If you look at your own fingers, you will be able to see that each finger bears one of three primary patterns: loop, arch, or whorl, of which there are subgroups. There are two types of arches and loops and four types of whorls. There have been a number of studies done to determine the distribution of these major patterns in the population. In general, loop pattern is most common — about 60% of people have this pattern. The whorl accounts for about 35% and the arch for about 5%.7 These characteristics are therefore "class" characteristics. You can be excluded if your fingers all have loops and the print from the crime scene is a whorl. But if the crime scene print is a loop, that alone does not mean it is yours. It could belong is 60 out of 100 people chosen at random. Fingerprints also have fixed reference points called "deltas," seen in loops and whorls, and "cores" seen in loops.

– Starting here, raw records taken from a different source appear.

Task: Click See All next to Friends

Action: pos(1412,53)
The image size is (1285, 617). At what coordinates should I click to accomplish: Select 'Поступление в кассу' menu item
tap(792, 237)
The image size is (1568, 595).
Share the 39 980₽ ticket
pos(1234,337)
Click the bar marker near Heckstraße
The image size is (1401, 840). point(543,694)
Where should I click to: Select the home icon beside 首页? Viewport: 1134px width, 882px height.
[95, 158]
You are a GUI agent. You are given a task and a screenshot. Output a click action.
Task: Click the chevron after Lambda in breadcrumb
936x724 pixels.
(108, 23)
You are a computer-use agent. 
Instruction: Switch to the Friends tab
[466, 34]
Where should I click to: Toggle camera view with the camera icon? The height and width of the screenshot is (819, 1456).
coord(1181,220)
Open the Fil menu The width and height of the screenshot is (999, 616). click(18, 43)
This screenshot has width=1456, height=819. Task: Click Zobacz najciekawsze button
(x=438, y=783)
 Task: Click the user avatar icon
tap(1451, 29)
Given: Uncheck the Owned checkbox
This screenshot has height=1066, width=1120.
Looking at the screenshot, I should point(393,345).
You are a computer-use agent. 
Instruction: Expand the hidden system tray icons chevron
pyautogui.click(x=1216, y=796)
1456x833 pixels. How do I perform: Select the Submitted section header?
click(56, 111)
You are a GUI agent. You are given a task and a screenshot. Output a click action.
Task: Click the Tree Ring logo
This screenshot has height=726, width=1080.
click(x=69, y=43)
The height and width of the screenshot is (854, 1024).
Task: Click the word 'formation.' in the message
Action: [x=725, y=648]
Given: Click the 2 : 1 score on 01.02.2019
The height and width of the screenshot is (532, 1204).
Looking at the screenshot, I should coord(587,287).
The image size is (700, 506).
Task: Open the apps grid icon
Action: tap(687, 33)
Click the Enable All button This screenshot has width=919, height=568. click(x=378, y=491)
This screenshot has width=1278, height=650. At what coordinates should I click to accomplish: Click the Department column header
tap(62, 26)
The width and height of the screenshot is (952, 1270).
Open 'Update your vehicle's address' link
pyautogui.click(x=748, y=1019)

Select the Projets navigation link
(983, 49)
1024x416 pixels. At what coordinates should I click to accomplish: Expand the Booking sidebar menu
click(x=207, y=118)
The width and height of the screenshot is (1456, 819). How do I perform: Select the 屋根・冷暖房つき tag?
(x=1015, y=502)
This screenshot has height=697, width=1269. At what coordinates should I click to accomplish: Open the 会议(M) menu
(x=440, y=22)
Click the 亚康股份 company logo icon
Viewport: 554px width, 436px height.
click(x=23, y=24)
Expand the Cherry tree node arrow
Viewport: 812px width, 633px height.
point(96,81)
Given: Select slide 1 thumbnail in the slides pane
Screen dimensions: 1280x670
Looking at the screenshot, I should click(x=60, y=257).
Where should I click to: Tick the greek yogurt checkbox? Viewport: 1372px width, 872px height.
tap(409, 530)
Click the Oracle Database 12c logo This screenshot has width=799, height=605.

The principle that can identify a person in fingerprint analysis depends upon much smaller characteristics that are called ridge characteristics or Galton points (after Sir Francis Galton, who identified them in the late 1800s). These are the patterns made by the raised lines on each print. Each fingerprint has from between 75 and 175 of these ridge characteristics on each finger.8 Fingerprint examiners refer to three primary types of ridge characteristics: ending ridge, bifurcation, and ridge dot. Variations, such as an enclosure, island, crossover, bridge, or trifurcation are combinations of the three major patterns. The chart below taken from Ward's Natural Sciences includes five ridge characteristics:

• Bifurcation—where one friction ridge divides into two.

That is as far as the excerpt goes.